The partner of a retired lecturer who was fatally shot with a crossbow has called for his murderer to reveal why he killed him.

Terence Whall, 39, was convicted at Mold Crown Court on Monday of killing Gerald Corrigan, 74, who was fatally injured as he adjusted a satellite dish outside his home in Anglesey, North Wales, in the early hours of Good Friday, April 19, last year.

The jury in the trial, which lasted more than four weeks, was told it may never know why Mr Corrigan was murdered.

Gerald Corrigan
Gerald Corrigan was fatally injured (Family Handout/PA)

North Wales Police said a parallel fraud investigation was ongoing after claims the pensioner and his partner Marie Bailey, 64, handed over £250,000 to convicted fraudster Richard Wyn Lewis, before his death.

In a statement, Miss Bailey said: “To that sad, twisted, broken soul who murdered him, I say if you have an ounce of humanity, any sense of decency, then you would tell us now why you have done this.”

Detective Chief Inspector Brian Kearney said Mr Corrigan may have become a “source or potential source of grief to local criminality”.

He said: “We really want the Corrigan family to have the answers to understand why someone has so brutally executed their partner, their father.”

A crossbow bolt identical to the one used by Whall
A crossbow bolt identical to the one used by Whall (North Wales Police/PA)

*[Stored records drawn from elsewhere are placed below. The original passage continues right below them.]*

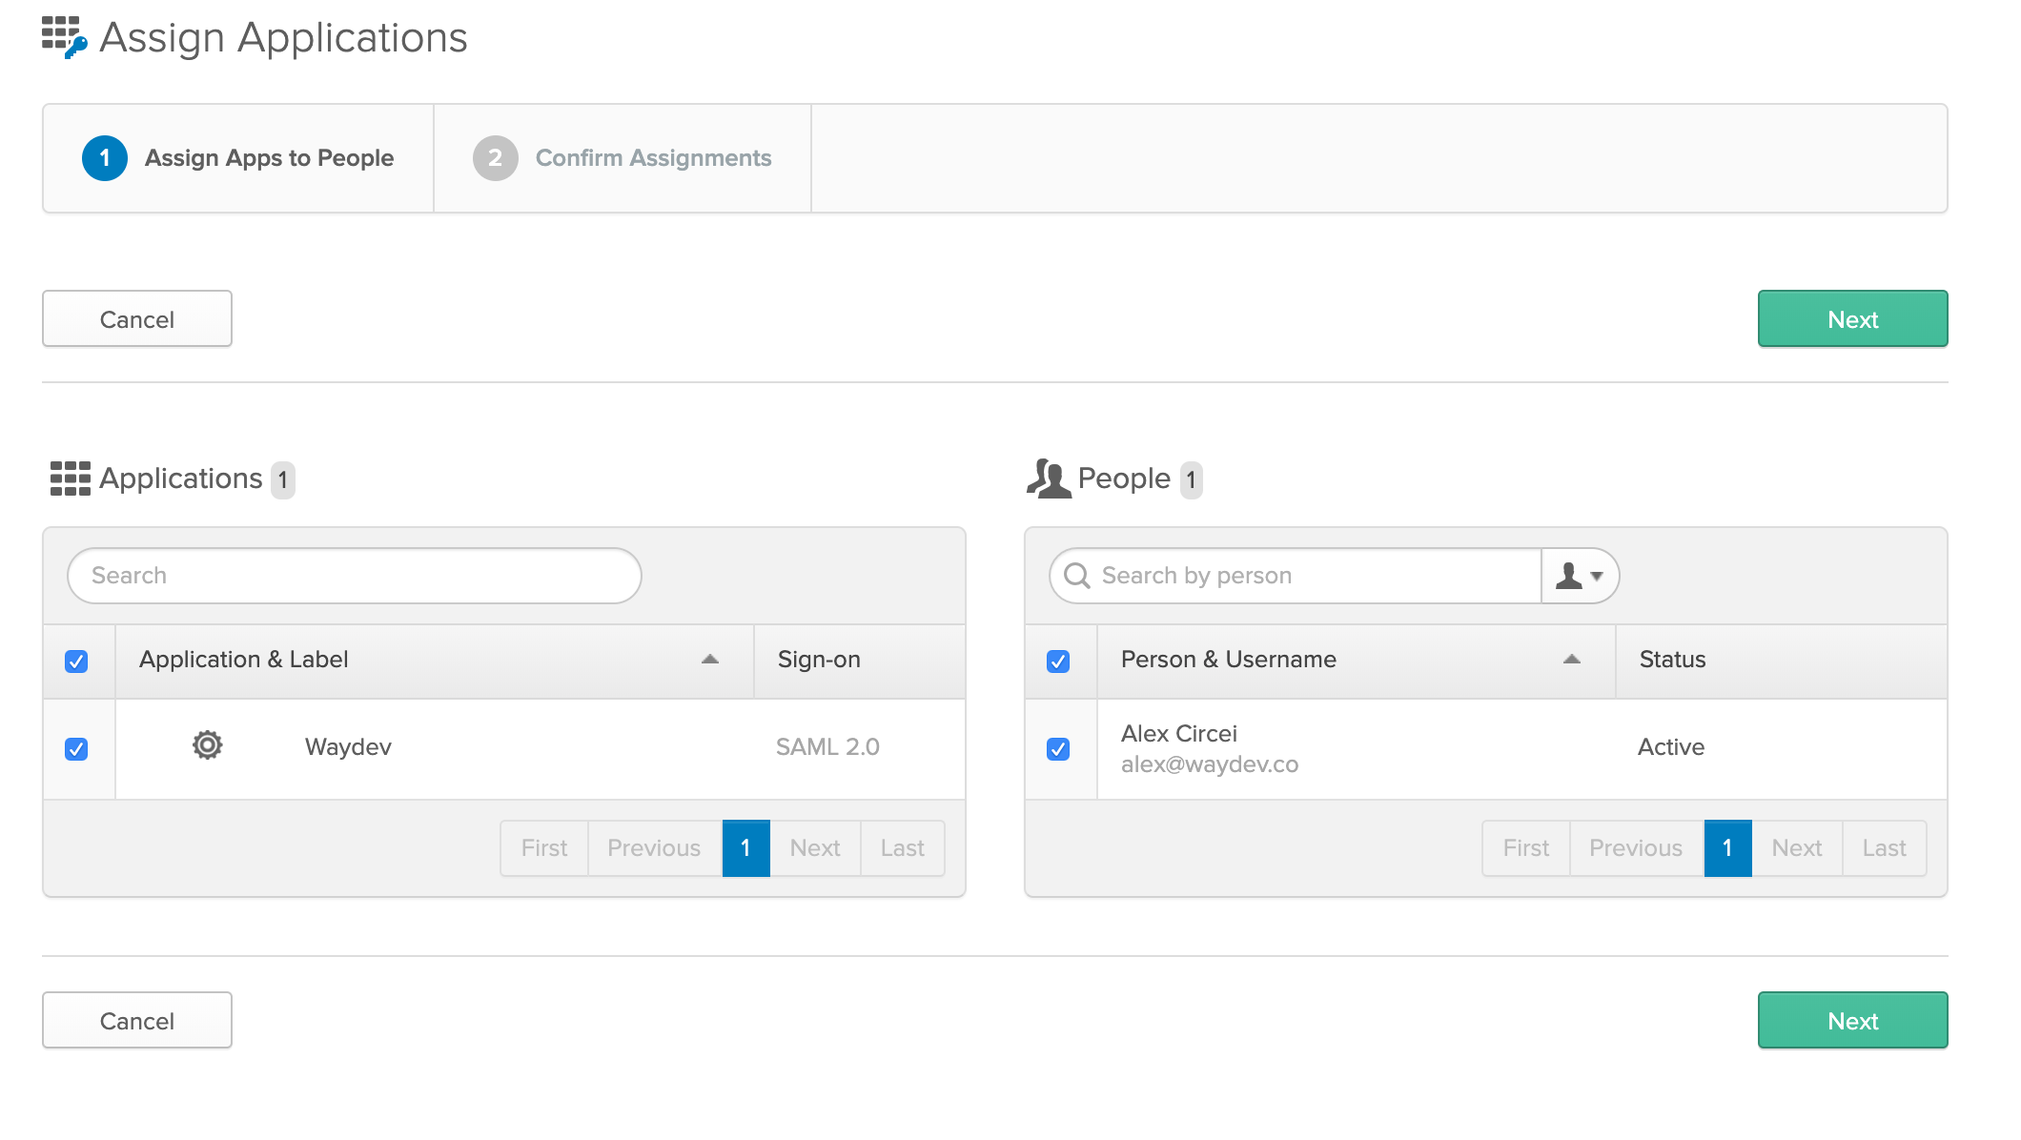Open the person filter icon dropdown
The image size is (2021, 1140).
[1580, 576]
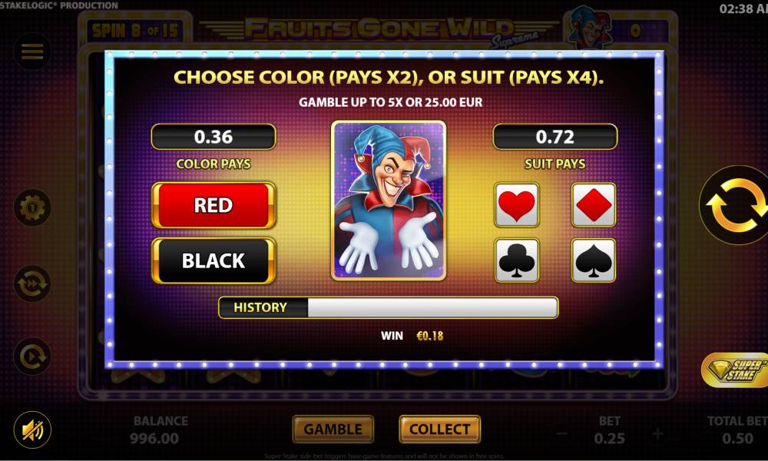Click the yellow spin arrows button
The height and width of the screenshot is (461, 768).
tap(737, 205)
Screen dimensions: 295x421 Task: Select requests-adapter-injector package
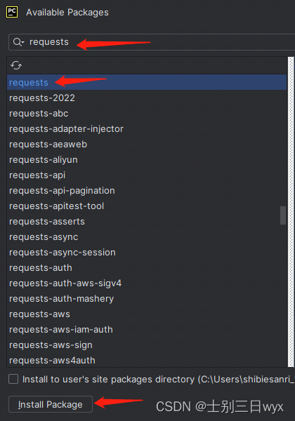(x=147, y=129)
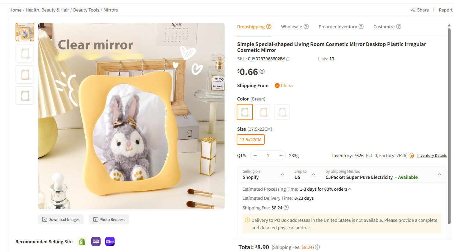Click the Shipping Fee question-mark icon
The image size is (454, 252).
pyautogui.click(x=286, y=207)
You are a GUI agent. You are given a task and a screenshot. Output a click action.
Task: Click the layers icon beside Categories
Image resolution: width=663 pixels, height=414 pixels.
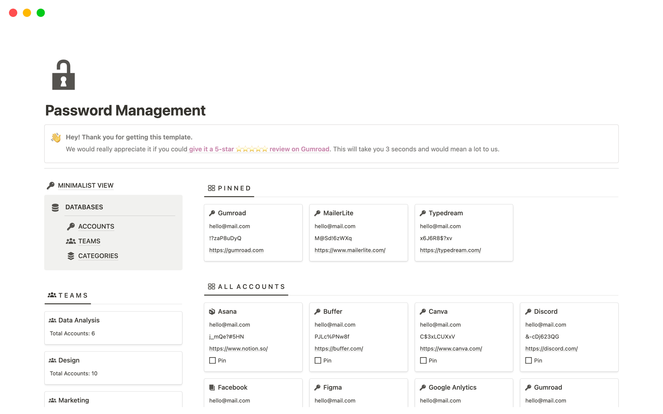[71, 256]
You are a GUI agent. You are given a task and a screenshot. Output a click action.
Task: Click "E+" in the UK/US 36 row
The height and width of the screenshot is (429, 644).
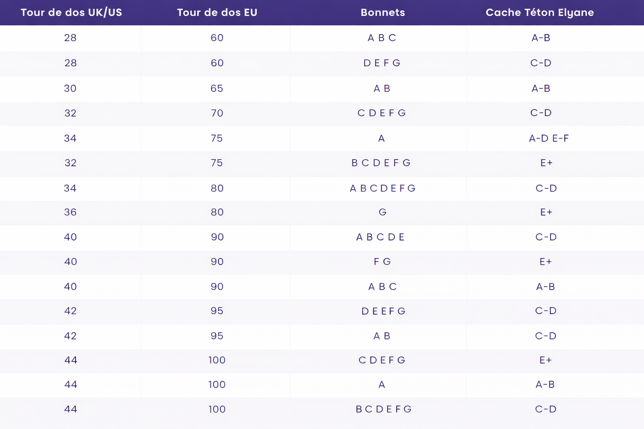(x=546, y=212)

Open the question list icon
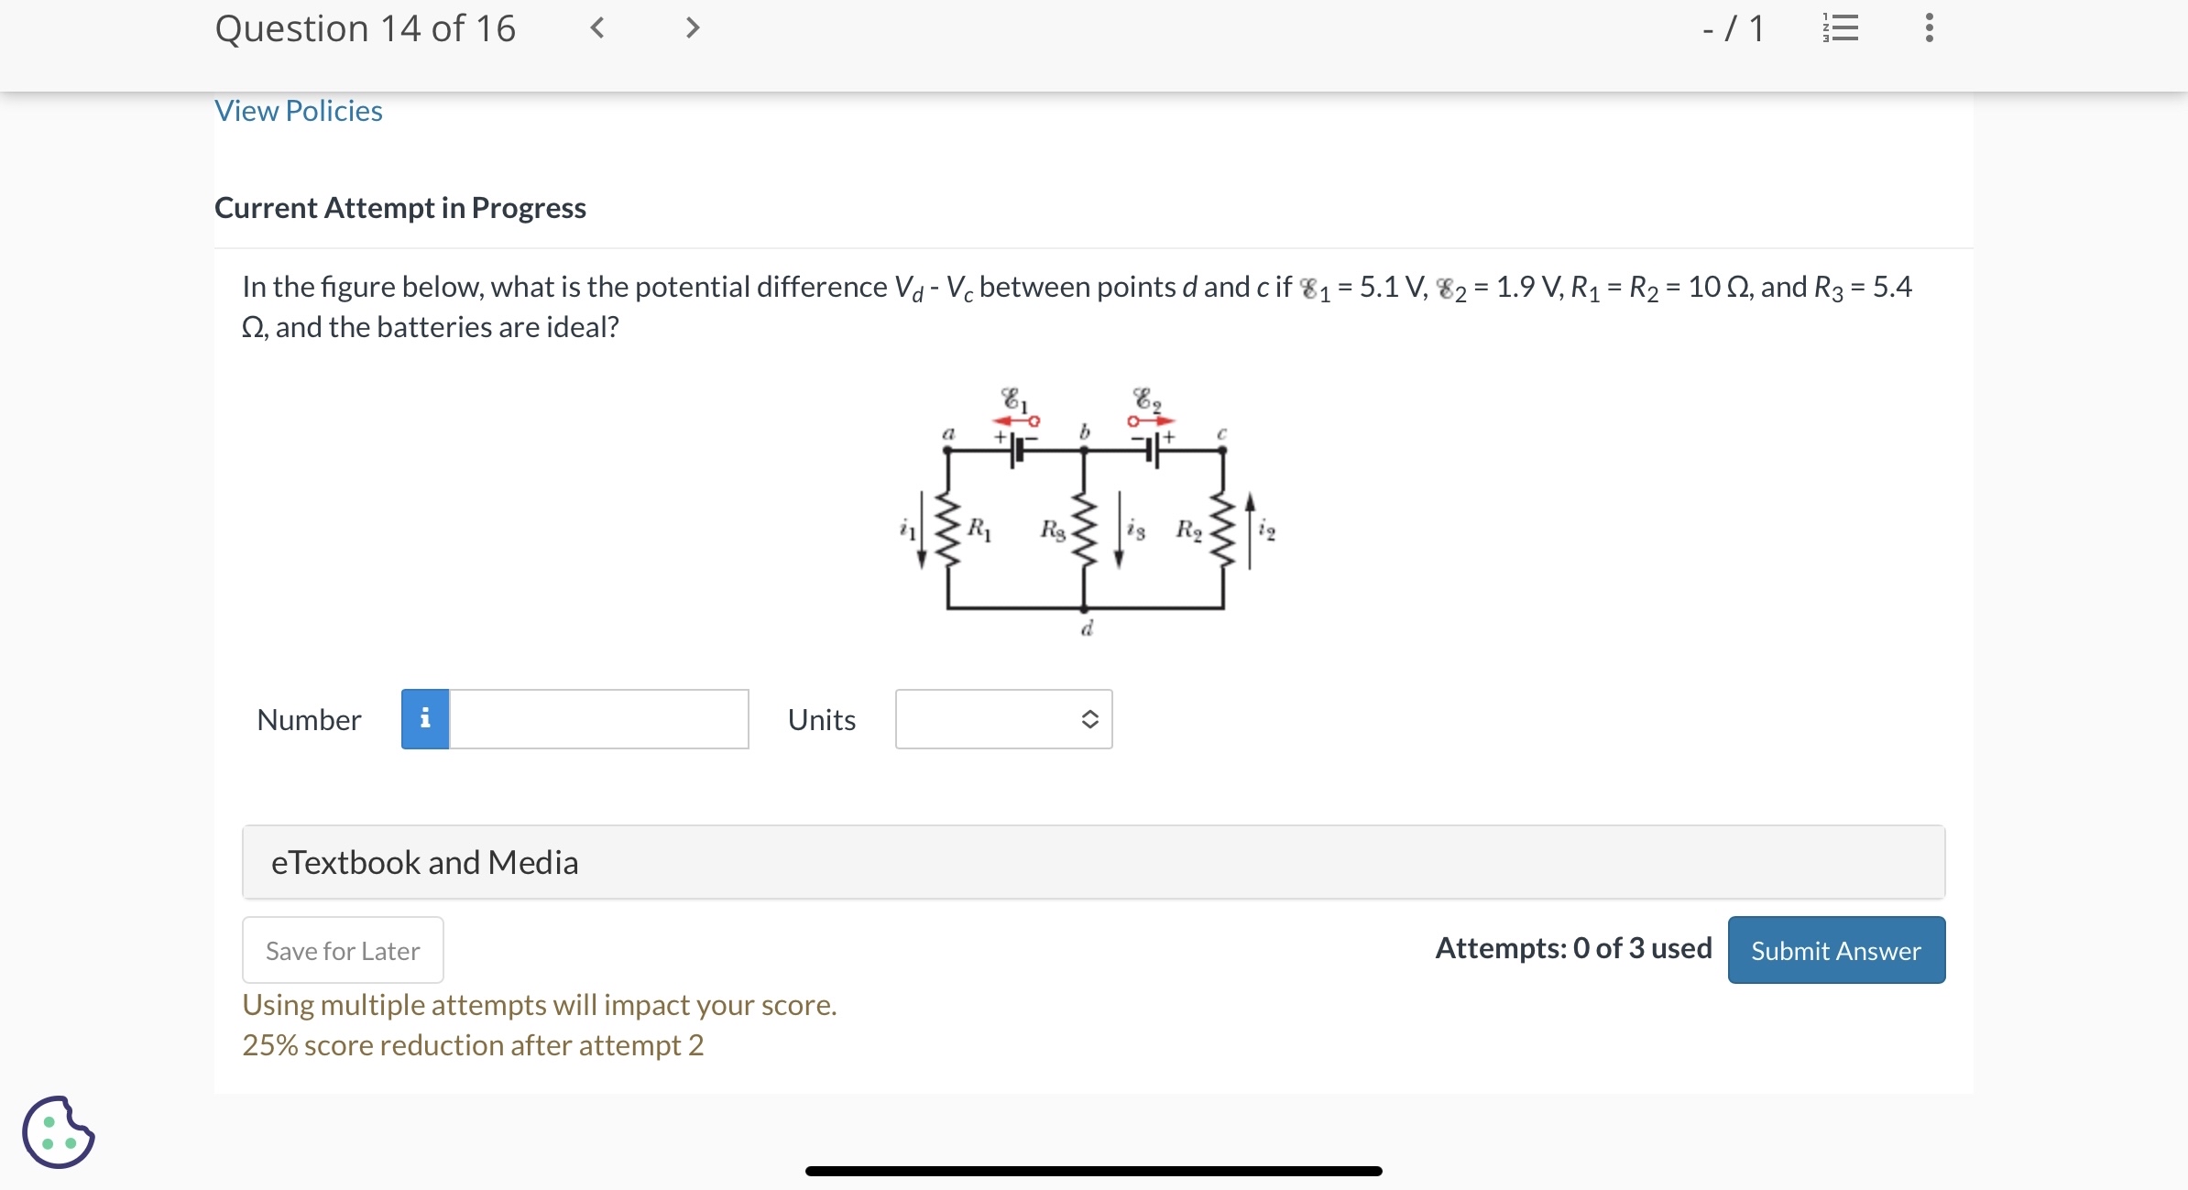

Mr Corrigan’s daughter Fiona said: “The reason the news of the shooting was such a shock for us was that he was such a good man. Just an average bloke enjoying his retirement.”

The court heard the couple handed money over to Mr Lewis, who remains under investigation, for a land deal, work to a house and a horse.

Mr Lewis also grew cannabis in an outbuilding at their property but removed the drugs farm when Mr Corrigan realised the scale of the operation, the court heard.

DCI Kearney told the PA news agency a prosecution file on the fraud investigation, understood to involve three suspects, was awaiting review by the Crown Prosecution Service (CPS).

The court heard evidence Whall and co-defendant Gavin Jones, 36, who were both convicted of conspiracy to pervert the course of justice for a plot to set fire to Whall’s car, were also involved in a dispute over money with Mr Lewis.

Gavin Jones
Gavin Jones was convicted of perverting the course of justice (North Wales Police/PA)

Whall, a twice-married tai chi instructor from east London, denied ever meeting Mr Corrigan, who died in hospital on May 11.

But, the court heard he hid outside the father-of-two’s remote home and waited for him to leave after the Sky signal was interfered with.

The crossbow bolt passed through the pensioner’s body causing serious internal injuries and bruising his heart before shattering a bone in his arm as it left his body.

The GPS system from Whall’s state-of-the-art Land Rover Discovery, which was found burnt out in a disused quarry on June 3, showed he had been in the area of Mr Corrigan’s home, near South Stack, at the time of the shooting and on the previous night.

Whall initially told police he was at home on the night Mr Corrigan was shot but, when the GPS showed he was not, he said he was in the area because he was having a sexual encounter with friend Barry Williams.

Mr Williams denied the claims.

Part way through the trial, which lasted more than four weeks, Jones’s brother Darren Jones, 41, and his friend Martin Roberts, 34, pleaded guilty to the arson of the Land Rover Discovery.

Whall, Gavin Jones, Darren Jones and Roberts are due to be sentenced on Friday.